## ASSIGNMENT:
The line containing "At what coordinates" and every line after it to the end of the records: set those down exactly, without any pictures.

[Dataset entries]
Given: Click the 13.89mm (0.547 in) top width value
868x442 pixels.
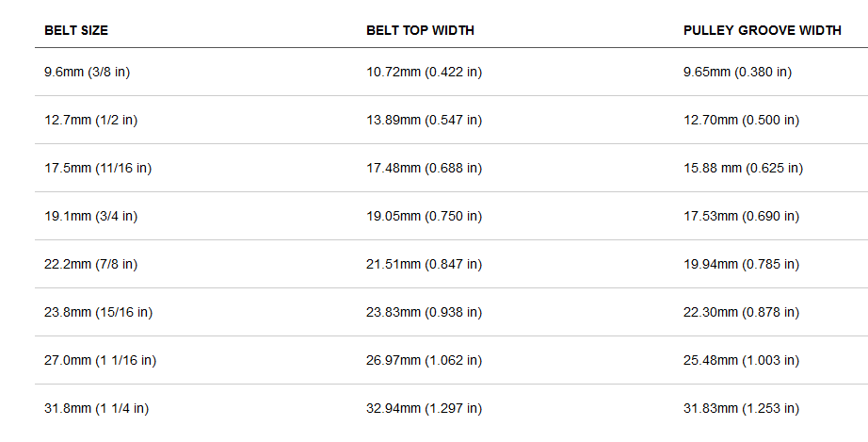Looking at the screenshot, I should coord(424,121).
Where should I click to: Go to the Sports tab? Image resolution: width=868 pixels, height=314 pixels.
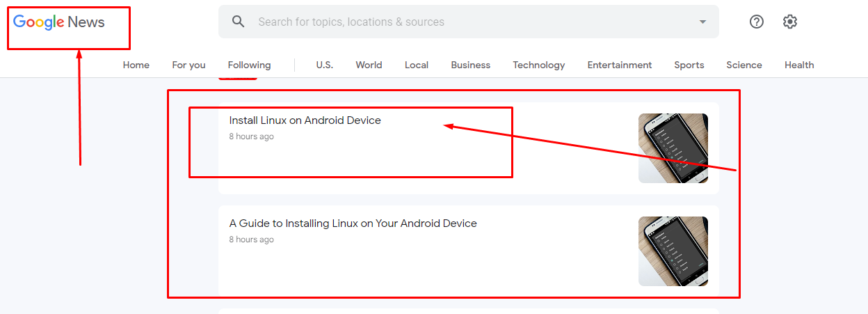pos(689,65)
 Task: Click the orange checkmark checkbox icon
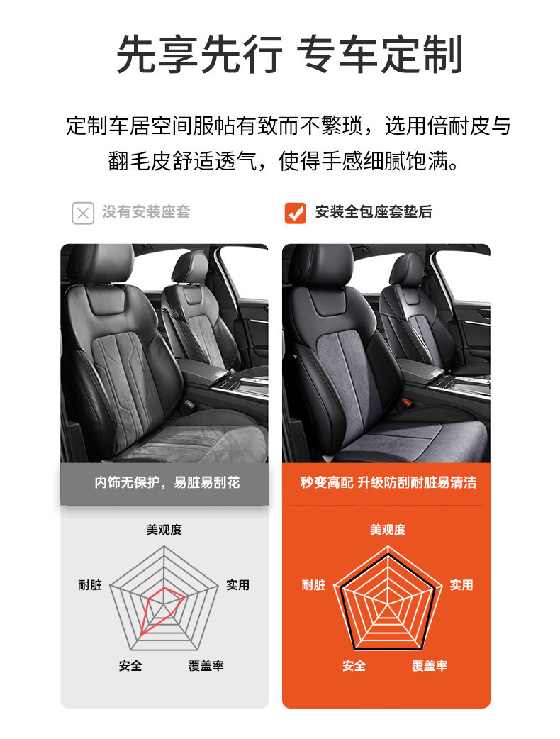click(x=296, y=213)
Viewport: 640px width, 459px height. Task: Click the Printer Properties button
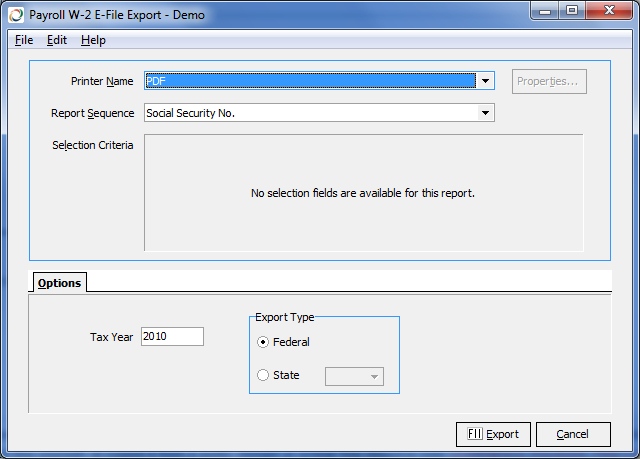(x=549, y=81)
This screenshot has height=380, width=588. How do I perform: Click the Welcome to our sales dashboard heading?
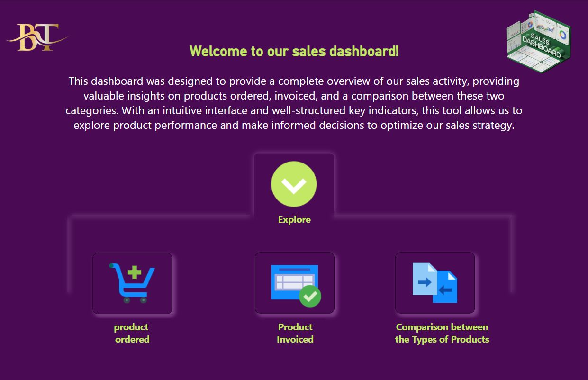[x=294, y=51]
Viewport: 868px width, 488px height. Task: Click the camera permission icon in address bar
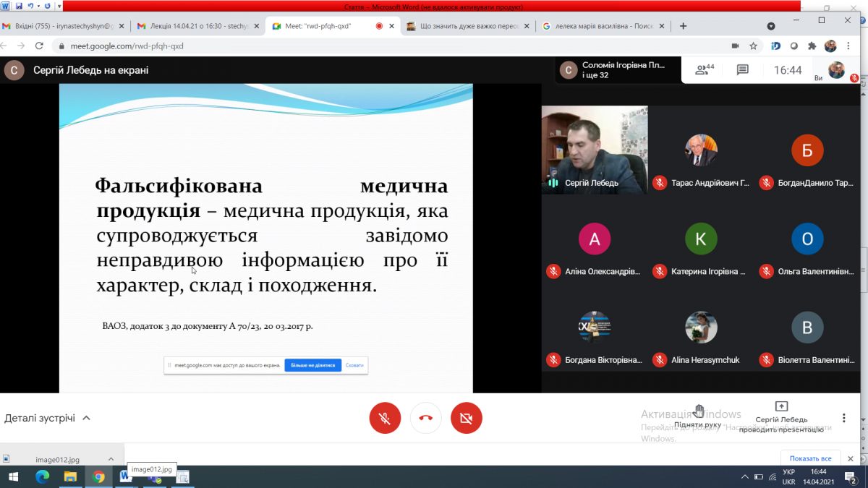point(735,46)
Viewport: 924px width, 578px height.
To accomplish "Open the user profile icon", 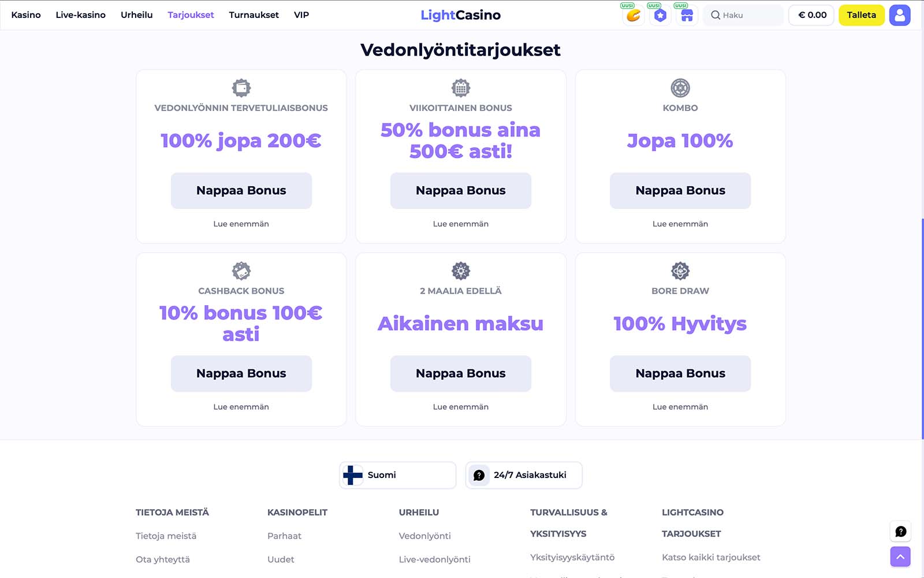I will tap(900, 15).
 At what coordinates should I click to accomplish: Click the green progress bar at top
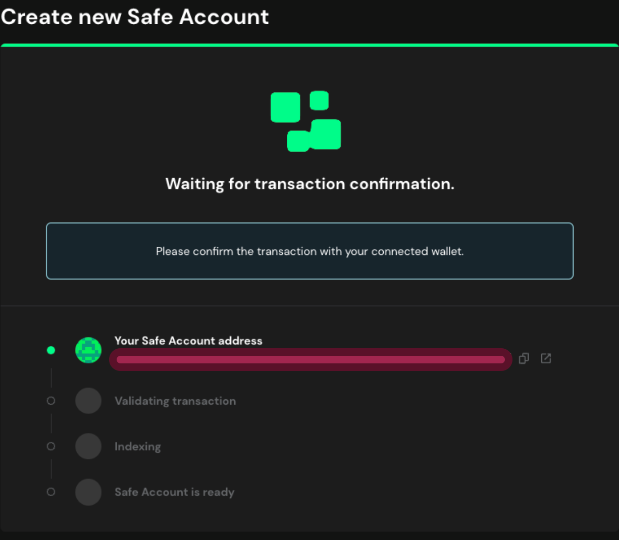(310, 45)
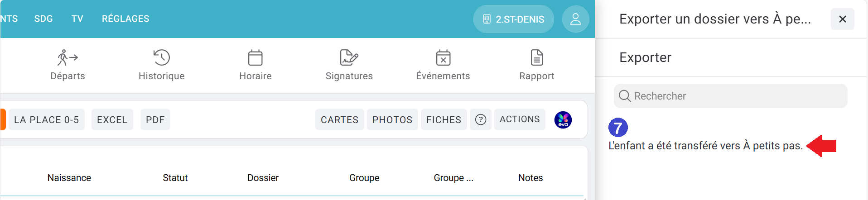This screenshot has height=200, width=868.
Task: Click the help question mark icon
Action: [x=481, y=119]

## EXERCISE ANSWER:
 At what coordinates should I click to accomplish: Click the green progress bar at top
(310, 45)
This screenshot has height=200, width=868.
Task: Click the help question mark icon
Action: [x=481, y=119]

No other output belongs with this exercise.